DOCUMENT EXCERPT >>
** start **
The Soyuz-2.1b rocket lifted off from the Site 31 launch pad at Baikonur at 1:55:01 a.m. EST (0655:01 GMT; 11:55:01 a.m. local time) and quickly disappeared into a shroud of fog hanging over the frozen steppes of Kazakhstan.

The rocket’s kerosene-fueled engines generated nearly a million pounds of thrust to climb off the launch pad. The Soyuz headed northeast from Baikonur and dropped its four first stage boosters around two minutes after liftoff. The rocket’s second stage, or core stage, continued firing until just shy of the mission’s five-minute mark. The Soyuz payload fairing jettisoned after the rocket climbs above the dense, lower layers of the atmosphere.

A third stage powered by an RD-0124 engine ignited to accelerate the Arktika-M 1 satellite and a Fregat upper stage to near orbital velocity.

The Fregat upper stage with Arktika-M 1 separated from the Soyuz third stage at T+plus 9 minutes, 23 seconds, followed soon by the first burn by the Fregat’s main engine to reach a preliminary parking orbit. Two more Fregat engine firings were expected to boost the Arktika-M 1 spacecraft into a highly elliptical, or oval-shaped, orbit ranging between about 600 miles and 25,000 miles (1,050 and 39,800 kilometers).

The 4,850-pound (2,200-kilogram) Arktika-M 1 satellite was scheduled to deploy from the Fregat space tug at 4:14 a.m. EST (0914 GMT), about 2 hours, 19 minutes, after liftoff.
** end **
INSTRUCTIONS FOR THE TASK >>
Resume the account of the Soyuz launch of Arktika-M 1, picking up right after its final sentence.

INFORMATION SHOWN >>
** start **
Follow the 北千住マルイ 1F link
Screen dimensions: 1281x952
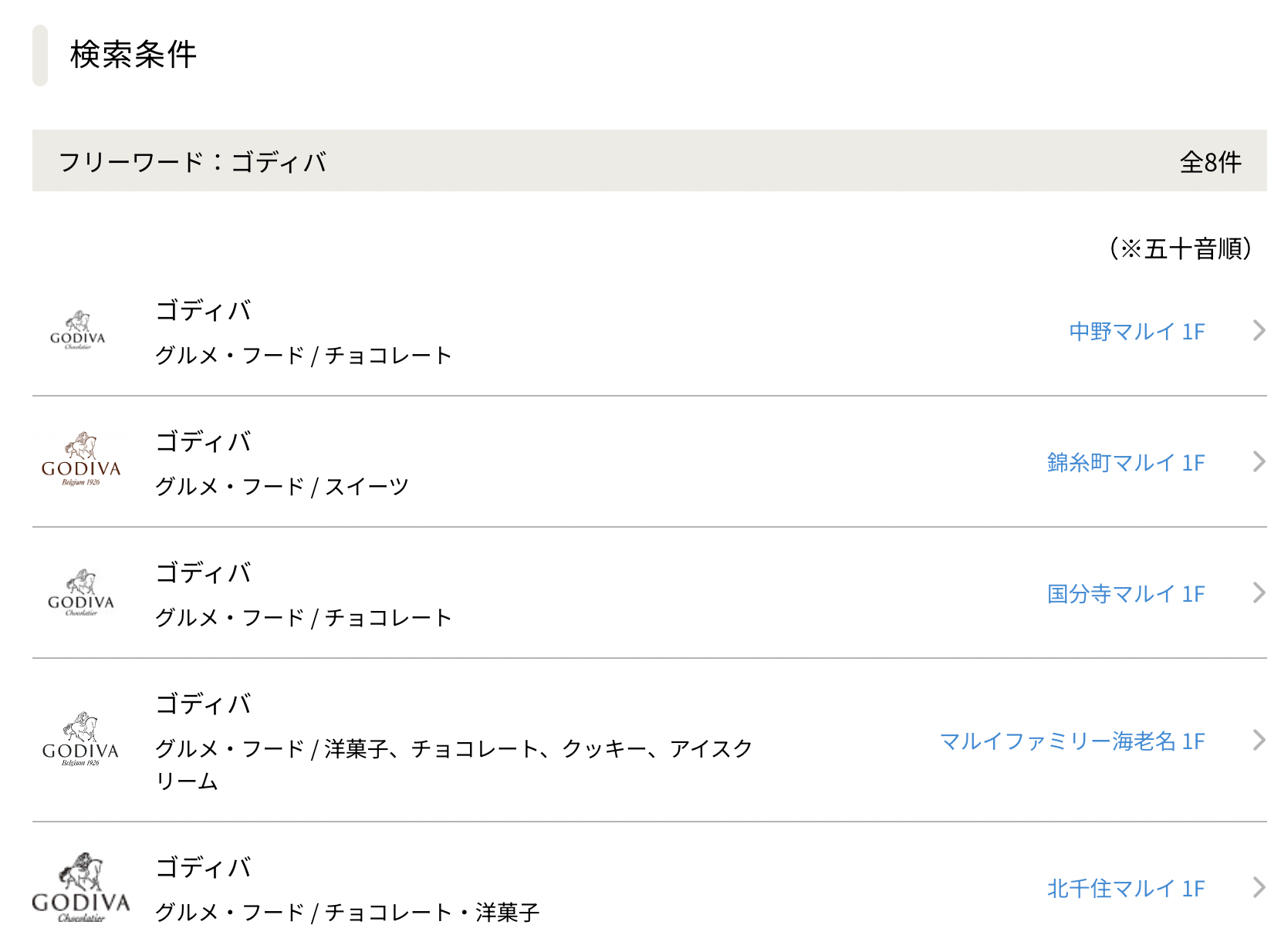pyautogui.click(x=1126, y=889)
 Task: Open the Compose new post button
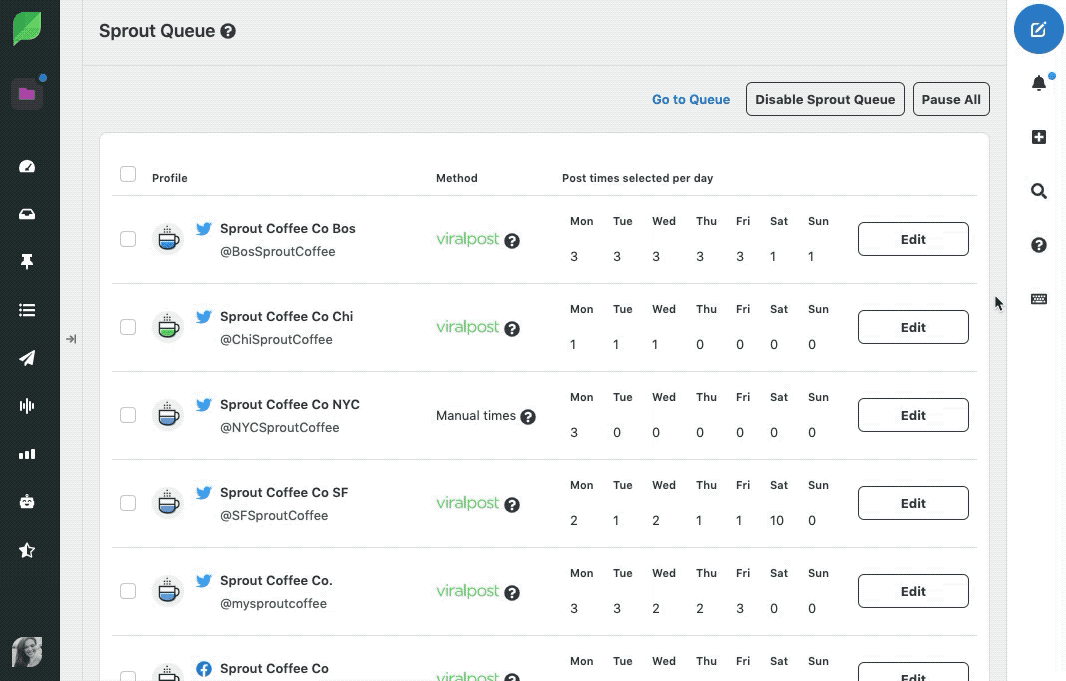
** end **
OUTPUT OF THE EXERCISE >>
Roscosmos, the Russian space agency, confirmed the Arktika-M 1 satellite separated from its launch vehicle in an on-target orbit. Dmitry Rogozin, head of Roscosmos, tweeted that the satellite’s solar panels opened as planned, and ground teams established communications with the spacecraft.

“All good!” Rogozin tweeted.

The Soyuz launch Sunday occurred in conditions that were at the “very limit” of the rocket’s weather constraints, according to Rogozin. The winds up to an altitude of 2 kilometers were particularly strong, Rogozin tweeted.

“But the rocket and its control system coped brilliantly,” he wrote.

Russia’s first Arktika M satellite. Credit: Roscosmos

In its elongated path around Earth — also called a Molniya-type orbit — the Arktika-M 1 spacecraft will take about 12 hours to complete one lap around the planet.

The satellite’s orbit has an inclination of about 63.3 degrees, meaning Arktika-M 1 will linger above the northern hemisphere when it farthest from Earth, providing its instruments a view of Arctic weather patterns for multiple hours on each orbit. With two satellites in orbits positioned 180 degrees apart, the Arktika network could provide around-the-clock coverage over the Arctic.

Arktika-M 1 is the first of a new line of satellites designed to provide persistent weather data on Russia’s Arctic, home to economically lucrative natural resources, energy reserves, and an important region for Russian military operations. The Arktika-M satellites are built by NPO Lavochkin, the same Russian company that builds Fregat upper stages.

The Arktika-M 1 satellite is based on the design of Russia’s Elektro-L weather satellites that fly in geostationary orbit over the equator. Weather observatories in geostationary orbit collect imagery 24 hours a day over the same part of the Earth, but they are unable to peer at weather systems over high latitude regions.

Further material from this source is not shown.